I was planning to use two separate boards for the two jobs I mentioned above. One board dedicated to the Waveform generation and one board for the Multi Channel Scalar application. So the time constraints are not that high regarding scheduling the two jobs.

However, is the digitalRead and digitalWrite time contraints related to the onboard clock or to the process by which the software interacts with the microcontroller? In that case I can always use the Due board which has 5 times higher clock speed. I am not sure if this answered in the link that you sent because apparently the link is broken :frowning:

I was talking about N-value waveform at 200kHz. But I guess from your response that might be too much ask from the Uno. I might have to go for hardcore FPGA modules!!! :frowning:

This seems like a very useful idea. I will try and see if I am able to implement this.

One of the ARM chips (Due, Teensy, Tiva Launchpad) with timer-driven DMA to D2A or gpio can probably do it for relatively small values of N. Maybe even an xmega. (What value of N are you looking for?)

You can probably find all sorts of things that will do ~44ksps (audio DAC rate.)

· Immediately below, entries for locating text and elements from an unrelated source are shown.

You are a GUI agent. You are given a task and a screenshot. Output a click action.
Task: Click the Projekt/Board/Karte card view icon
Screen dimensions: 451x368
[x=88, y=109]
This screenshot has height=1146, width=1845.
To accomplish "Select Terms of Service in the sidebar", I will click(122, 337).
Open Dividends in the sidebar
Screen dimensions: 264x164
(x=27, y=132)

And there are chips like the AD9102 that will do 180M samples/s of arbitrary waveform, so you probably don't need to go all the way to full FPGA (a $25 chip, BTW.)

(The forum SW apparently won't format the link correctly. copy and past the text, and it should work. (But no, it doesn't talk about due.))

westfw:
One of the ARM chips (Due, Teensy, Tiva Launchpad) with timer-driven DMA to D2A or gpio can probably do it for relatively small values of N. Maybe even an xmega. (What value of N are you looking for?)

You can probably find all sorts of things that will do ~44ksps (audio DAC rate.)

And there are chips like the AD9102 that will do 180M samples/s of arbitrary waveform, so you probably don't need to go all the way to full FPGA (a $25 chip, BTW.)

(The forum SW apparently won't format the link correctly. copy and past the text, and it should work. (But no, it doesn't talk about due.))

http://forum.arduino.cc/index.php?topic=4324.0

Thanks for the tips. I will look into these things. Thanks again to both of you nick and west!! :slight_smile:

I was talking about N-value waveform at 200kHz. But I guess from your response that might be too much ask from the Uno. I might have to go for hardcore FPGA modules!!!

It should be possible by writing directly to the I/O ports

That would let you set the value of 8 pins at the same time and 1 MHz+ update rate is possible
BUT the CPU probably won't be able to do much else while doing that

I got rid of jitter on a 6KHz signal using:

SREG &= 127;

SREG is a reserved word for the System Register.
This sets bit 7 of the System Register to zero (0), which turns off global interrupts.

Of course this only works if you don’t need interrupts.